Mirror Descent on Riemannian Manifolds

A team of researchers including Jiaxin Jiang has published a significant theoretical advance in optimization for machine learning. Their paper, 'Mirror Descent on Riemannian Manifolds,' successfully generalizes the powerful and scalable Mirror Descent (MD) algorithm—a cornerstone of large-scale optimization in AI—to work on Riemannian manifolds. These are curved, high-dimensional geometric spaces that naturally describe complex parameter constraints, such as requiring weight matrices to be orthogonal (the Stiefel manifold). The authors develop a full Riemannian Mirror Descent (RMD) framework through reparameterization and also propose a stochastic variant for handling noisy data, complete with rigorous non-asymptotic convergence guarantees.

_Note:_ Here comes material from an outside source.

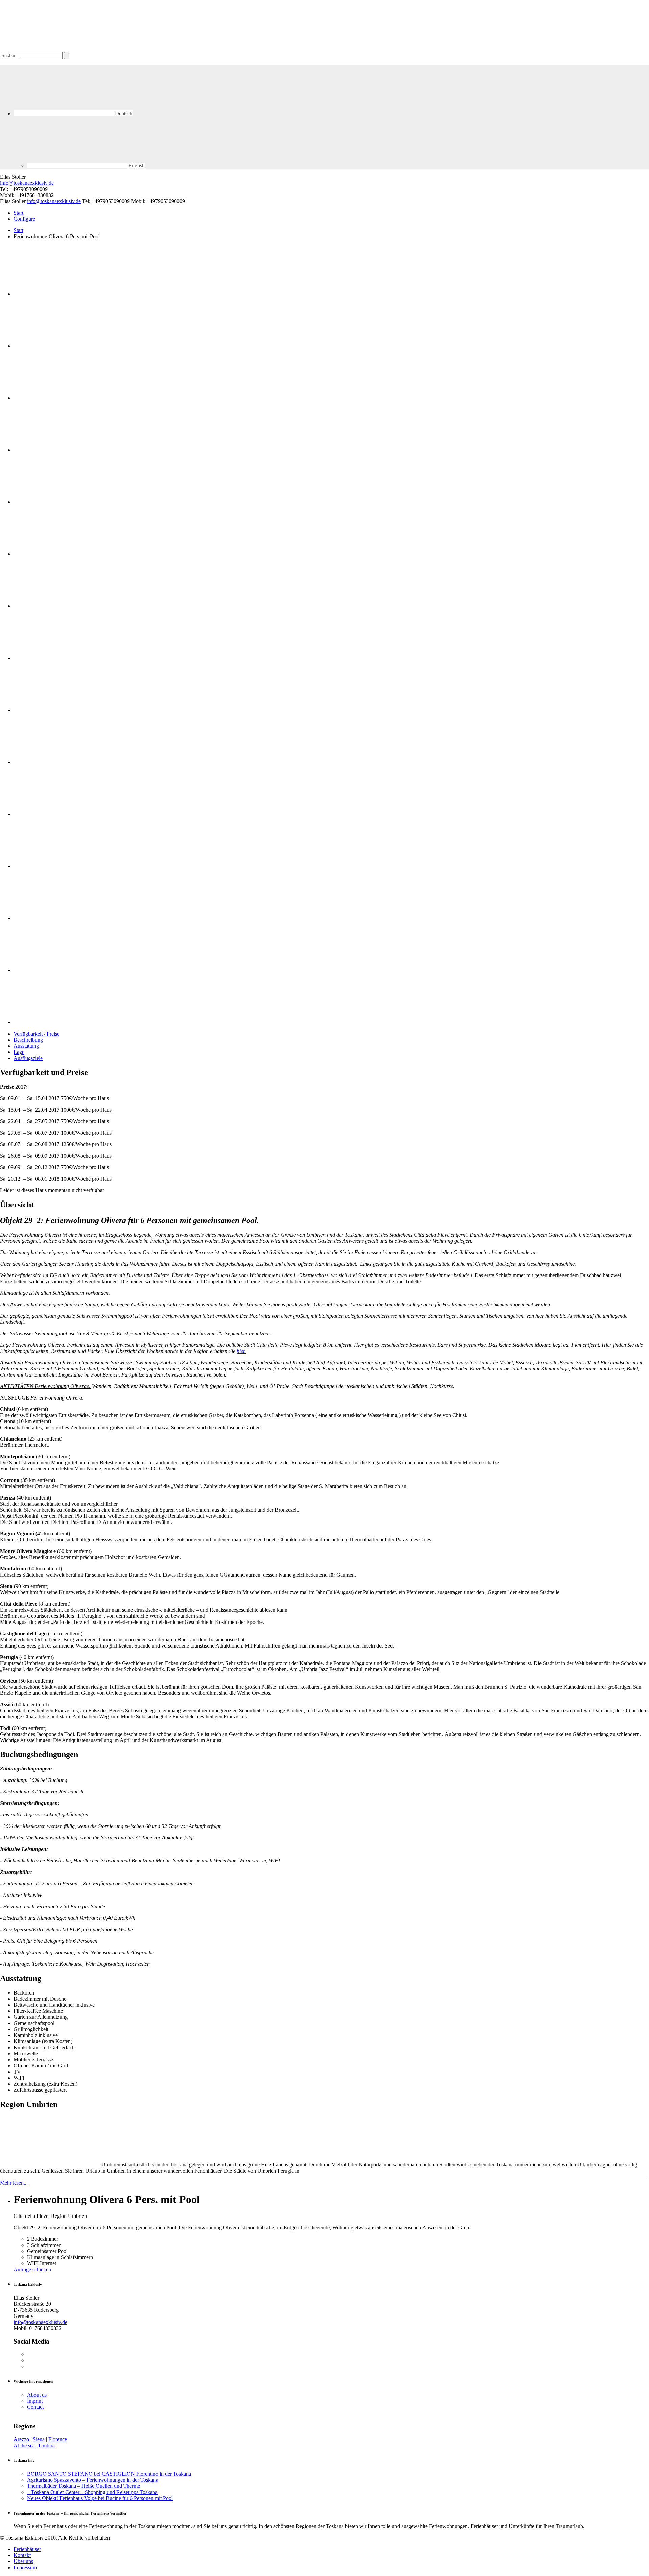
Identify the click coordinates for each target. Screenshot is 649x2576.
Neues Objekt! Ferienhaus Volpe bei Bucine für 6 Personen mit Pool (100, 2498)
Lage (19, 1052)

This work is not just theoretical; it has direct, practical implications for AI model training. A major application shows that on the Stiefel manifold, the new RMD framework simplifies to the established Curvilinear Gradient Descent (CGD) method, providing a unified theoretical foundation. More importantly, the stochastic extension of RMD yields a novel stochastic CGD algorithm. This directly addresses the challenge of large-scale optimization on manifolds, which is critical for modern AI tasks like training certain types of neural networks (e.g., recurrent networks with orthogonal weights), advanced policy optimization in reinforcement learning, and sophisticated image processing techniques where parameters have inherent geometric structure.